* * *
На работу у Степана ушло шесть дней – на день дольше, чем планировалось. У подъезда он курил вместе с какой-то тёткой – как позже выяснилось, одной из «девчонок».
Войдя в квартиру, я не поверил глазам – как новая! Степан и «девчонка» скромно и снисходительно улыбались – мол, подумаешь, мы ещё и вышивать умеем.
На кухне я окончательно обомлел – чище, чем в аптеке! Даже жалко стало продавать.

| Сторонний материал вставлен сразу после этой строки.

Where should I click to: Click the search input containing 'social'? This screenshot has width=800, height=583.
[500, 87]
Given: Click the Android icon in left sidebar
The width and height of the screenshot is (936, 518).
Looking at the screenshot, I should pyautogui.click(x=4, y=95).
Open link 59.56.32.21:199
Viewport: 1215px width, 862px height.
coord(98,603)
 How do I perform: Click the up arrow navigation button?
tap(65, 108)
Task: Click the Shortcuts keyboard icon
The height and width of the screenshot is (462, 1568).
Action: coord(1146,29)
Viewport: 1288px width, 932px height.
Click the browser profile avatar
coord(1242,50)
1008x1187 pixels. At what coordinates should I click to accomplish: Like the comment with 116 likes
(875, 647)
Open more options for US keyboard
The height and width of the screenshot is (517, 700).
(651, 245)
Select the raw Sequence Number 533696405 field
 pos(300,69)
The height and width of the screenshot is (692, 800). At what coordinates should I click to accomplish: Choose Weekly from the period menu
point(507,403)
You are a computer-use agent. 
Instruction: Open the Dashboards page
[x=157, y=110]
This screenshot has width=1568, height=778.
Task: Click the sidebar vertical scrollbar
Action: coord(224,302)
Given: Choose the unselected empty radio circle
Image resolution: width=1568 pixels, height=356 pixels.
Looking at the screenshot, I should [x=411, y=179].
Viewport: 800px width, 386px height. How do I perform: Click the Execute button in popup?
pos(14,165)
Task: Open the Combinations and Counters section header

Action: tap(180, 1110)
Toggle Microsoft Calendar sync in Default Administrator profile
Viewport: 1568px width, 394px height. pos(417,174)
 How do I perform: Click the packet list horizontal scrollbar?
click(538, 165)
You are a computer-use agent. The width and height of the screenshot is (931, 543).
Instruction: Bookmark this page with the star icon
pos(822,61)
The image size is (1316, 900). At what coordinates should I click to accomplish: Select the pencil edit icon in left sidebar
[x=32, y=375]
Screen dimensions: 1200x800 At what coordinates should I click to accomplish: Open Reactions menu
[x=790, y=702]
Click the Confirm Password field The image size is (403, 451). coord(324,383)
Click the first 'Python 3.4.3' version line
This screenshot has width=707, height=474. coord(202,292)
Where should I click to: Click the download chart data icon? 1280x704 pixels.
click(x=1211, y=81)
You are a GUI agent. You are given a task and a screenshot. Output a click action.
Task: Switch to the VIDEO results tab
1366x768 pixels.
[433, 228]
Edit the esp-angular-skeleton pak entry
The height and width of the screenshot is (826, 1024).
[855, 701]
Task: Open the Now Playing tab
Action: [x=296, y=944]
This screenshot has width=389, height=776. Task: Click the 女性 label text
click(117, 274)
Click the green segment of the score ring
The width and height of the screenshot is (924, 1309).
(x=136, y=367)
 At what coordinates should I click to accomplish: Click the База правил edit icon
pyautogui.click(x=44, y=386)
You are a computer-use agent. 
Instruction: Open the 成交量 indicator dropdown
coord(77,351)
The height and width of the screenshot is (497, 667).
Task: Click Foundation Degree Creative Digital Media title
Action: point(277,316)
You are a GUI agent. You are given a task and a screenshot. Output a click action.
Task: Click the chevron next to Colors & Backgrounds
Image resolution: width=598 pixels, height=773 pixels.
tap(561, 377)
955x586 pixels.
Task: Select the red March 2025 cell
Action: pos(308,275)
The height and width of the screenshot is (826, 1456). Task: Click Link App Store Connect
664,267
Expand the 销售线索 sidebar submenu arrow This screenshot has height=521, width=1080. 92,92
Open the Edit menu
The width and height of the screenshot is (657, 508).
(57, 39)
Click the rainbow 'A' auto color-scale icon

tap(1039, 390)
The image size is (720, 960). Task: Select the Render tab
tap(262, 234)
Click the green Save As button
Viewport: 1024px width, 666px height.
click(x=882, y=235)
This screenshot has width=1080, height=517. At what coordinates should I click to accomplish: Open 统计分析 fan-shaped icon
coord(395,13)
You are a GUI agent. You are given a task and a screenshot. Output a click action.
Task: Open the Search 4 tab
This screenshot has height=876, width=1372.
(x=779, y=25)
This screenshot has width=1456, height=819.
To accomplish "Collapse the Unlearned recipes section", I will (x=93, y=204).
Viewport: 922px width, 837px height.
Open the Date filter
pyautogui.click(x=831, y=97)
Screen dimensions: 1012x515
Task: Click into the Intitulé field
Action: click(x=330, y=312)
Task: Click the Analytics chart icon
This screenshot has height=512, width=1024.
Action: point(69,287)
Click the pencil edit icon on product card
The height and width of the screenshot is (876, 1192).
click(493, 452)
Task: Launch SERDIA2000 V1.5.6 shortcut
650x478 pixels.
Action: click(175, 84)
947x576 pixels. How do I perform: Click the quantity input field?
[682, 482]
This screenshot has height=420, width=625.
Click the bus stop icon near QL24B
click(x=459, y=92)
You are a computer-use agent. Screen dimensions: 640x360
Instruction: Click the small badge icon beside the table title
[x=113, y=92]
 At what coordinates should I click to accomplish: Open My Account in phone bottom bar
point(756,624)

На весь ремонт, включая плитку, обои, краску, новые двери, а также работу (а также, подозреваю, на водку и закуску), у Степана ушла в два раза меньшая сумма, чем я мог предположить в самых смелых мечтах. Плюс три тысячи девчонкам. И кипа чеков (выбросил в урну не глядя). Довольные друг другом, мы попрощались.
Несомненно, это был лучший ремонтник в моей жизни. Тешу себя надеждой, что более доверчивого заказчика, чем я, у него тоже прежде не было.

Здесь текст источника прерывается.